Part 0: Setting up your notebook

Before we write any modelling code, we need a notebook and the right libraries installed.

Creating the notebook

In your Databricks workspace, go to the left sidebar and click Workspace. Navigate to your user folder (or your Git repo if you set one up in Module 1). Click the + button and choose Notebook.

Name it something like module-02-glm-frequency-severity. Keep the default language as Python. Click Create.

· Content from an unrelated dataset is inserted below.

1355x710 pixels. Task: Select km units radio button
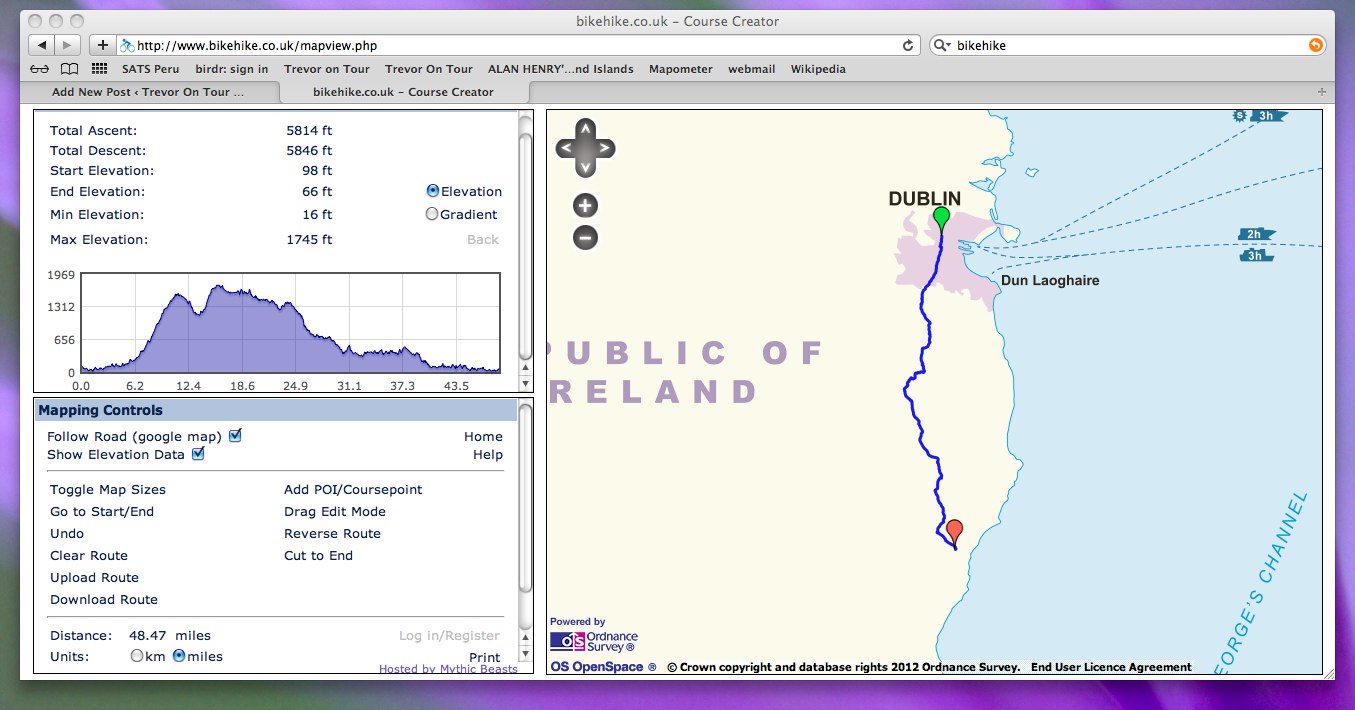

Check the cluster selector at the top of the notebook. If it says "Detached," click it and select your cluster. Once it shows the cluster name in green, you are connected and ready to run cells.

Installing the libraries

The libraries we need for this module are:

  • insurance-datasets - the synthetic UK insurance portfolio used throughout this course. It provides a standard 100,000-policy motor dataset with a known data generating process so you can validate your GLM coefficients against the ground truth.
  • Polars - for data manipulation. Think of it as Excel tables in Python. You define calculations on columns, filter rows, and group data - but it handles millions of rows instantly and the syntax is explicit about what is happening. We introduced Polars briefly in Module 1.
  • numpy - for numerical computing. Arrays of numbers, mathematical functions (exp, log, etc.). You will see it abbreviated as np throughout.
  • statsmodels - the library that fits the GLMs. It contains Poisson, Gamma, Tweedie, and quasi-Poisson families, uses IRLS exactly as Emblem does, and produces coefficient tables, deviance statistics, and confidence intervals. You will see it abbreviated as sm or smf.

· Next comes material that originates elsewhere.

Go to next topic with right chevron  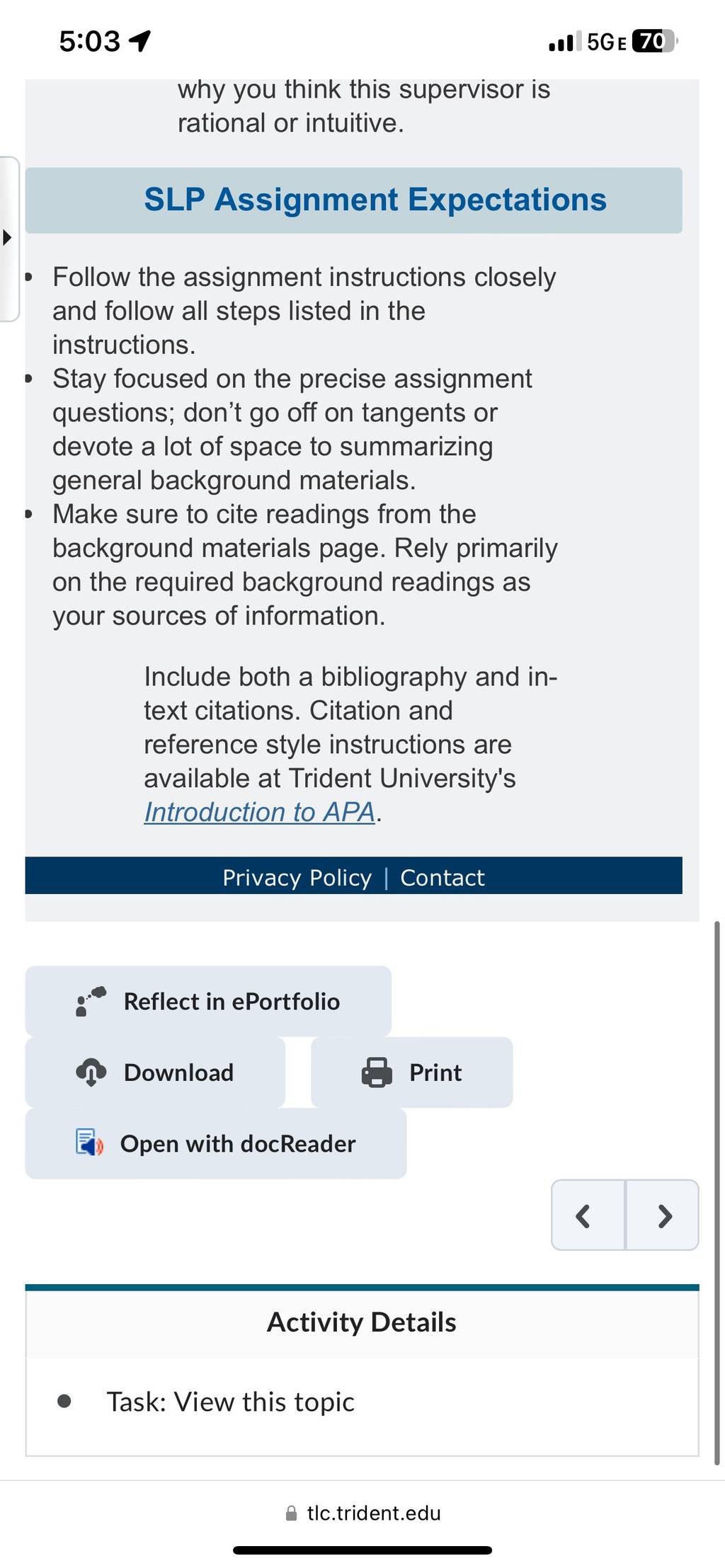coord(663,1215)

In a new cell at the top of your notebook, type this and run it (Shift+Enter):

%pip install polars statsmodels scipy matplotlib insurance-datasets

You will see a stream of output as pip downloads and installs the packages. Wait for it to finish. At the end it says something like:

Note: you may need to restart the Python kernel to use updated packages.

In the next cell, run:

dbutils.library.restartPython()

This restarts the Python session. Any variables you defined before this point are gone - the session resets. This is expected. Always put your %pip install cell at the very top of the notebook so you only need to restart once per session.

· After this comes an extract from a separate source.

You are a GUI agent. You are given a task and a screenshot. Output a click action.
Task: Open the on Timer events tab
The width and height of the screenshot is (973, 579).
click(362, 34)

Why numpy is not in the install list: numpy comes pre-installed with Databricks Runtime. You do not need to pip install it.

Confirm the imports work

In the next cell, run this to confirm everything is installed correctly:

import polars as pl
import numpy as np
import statsmodels.api as sm
import statsmodels.formula.api as smf
import matplotlib.pyplot as plt
from insurance_datasets import load_motor

print(f"Polars version: {pl.__version__}")
print(f"Statsmodels version: {sm.__version__}")
print(f"insurance-datasets: load_motor available")
print("All imports OK")

You should see version numbers printed with no errors. If you see ModuleNotFoundError, the install cell did not work - check that you ran it before the restart, and if necessary run %pip install again.